The Tiki (polynesian statue) at the entrance is the guardian of the site. Various painted wooden totems, the “unus”, are scattered throughout the marae. You can see as well the fare for the priest and the altar build in a the form of a pyramid.
Historical reenactments also take place at the marae Arahurahu.
See my general tip on the French Polynesia page for more information about marae.
West coast - Public beach
After the museum, we wanted to take some rest on the public beach of Punaauia, but I’m not sure this is where we effectively stopped… anyway, we enjoyed the walk on this black sand beach, with the view on Moorea in the distance.
West coast - Museum of Tahiti and her islands
A very interesting museum divided into 4 sections. The first one thoroughly describes how the Polynesian atolls are formed. Various instructive displays and maps show their geology, fauna and flora and teach you why certain species and plants, rather than other, develop better on Polynesian grounds. There are very few endemic species in French Polynesia because the islands were born from the ocean, and thus were never bound to the continent. So only very tough birds, insects and marine species could reach those remote islands thanks to their light weight, enabling them to better travel than other species. The few mammals that live there have been introduced by man.
I was particularly impressed by the scaled display representing the atolls of Polynesia... it clearly showed that atolls are like icebergs, and that in fact the biggest part of them lies underwater !
The second section describes the conditions of living and everything related to the habits of life and worship.

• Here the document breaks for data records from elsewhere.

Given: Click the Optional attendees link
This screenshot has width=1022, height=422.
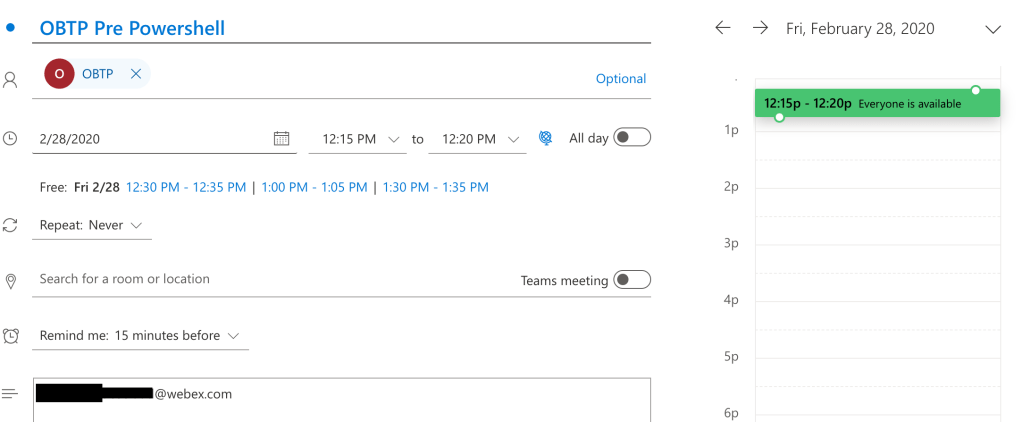Looking at the screenshot, I should [621, 79].
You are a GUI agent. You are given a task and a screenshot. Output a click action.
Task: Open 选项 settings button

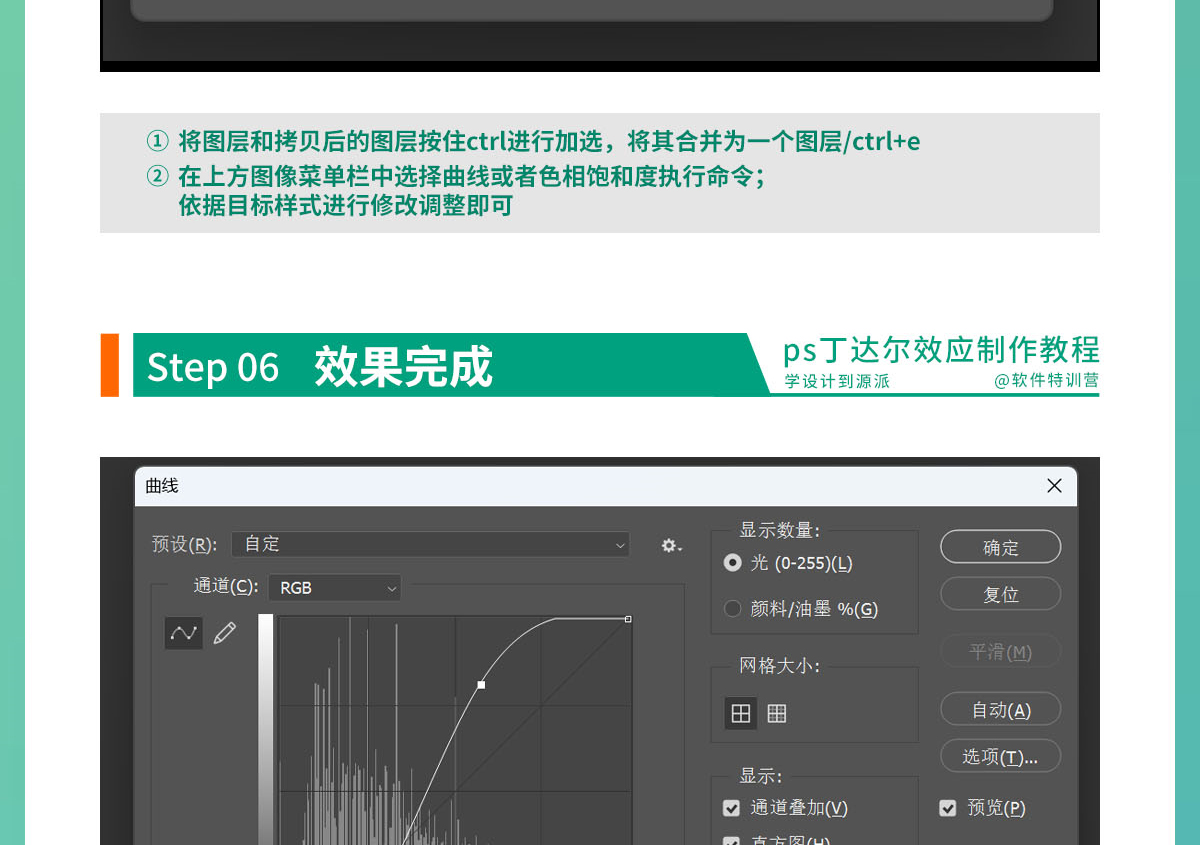[x=1000, y=757]
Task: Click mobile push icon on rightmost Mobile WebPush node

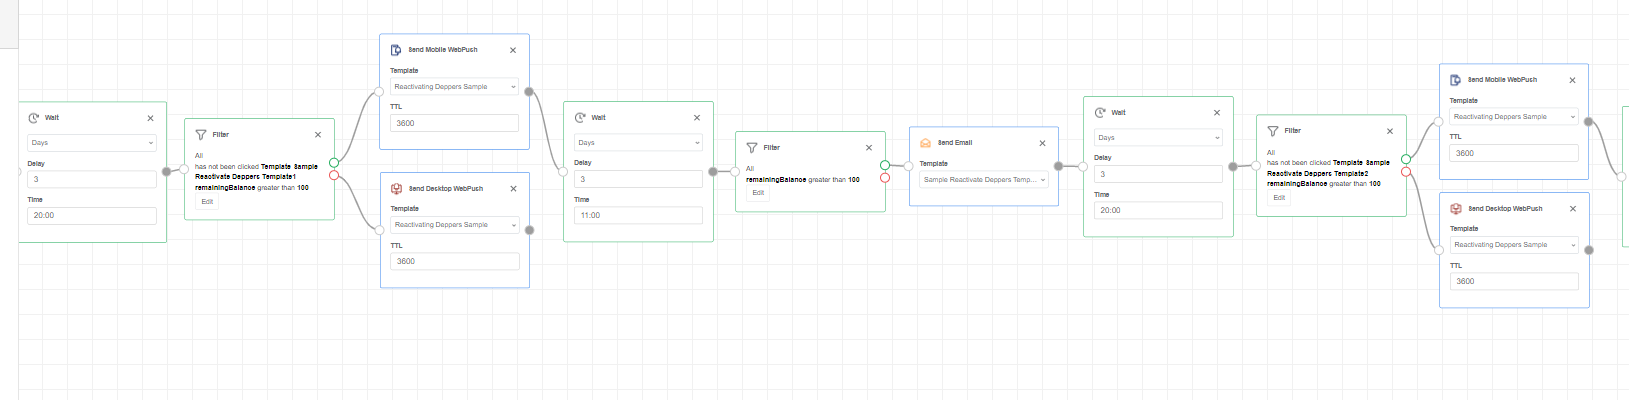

You can see how an outrigger canoe is made, admire giant tikis, and the different varieties of roofs (either made of interlaced coconut leaves or stacked pandanus leaves) as well as everyday life artifacts.
The third room is dedicated to all the sailors related to the discovery and history of French Polynesia, and to the priests who founded the first catholic communities.
The fourth section is dedicated to the Polinesian dynasties.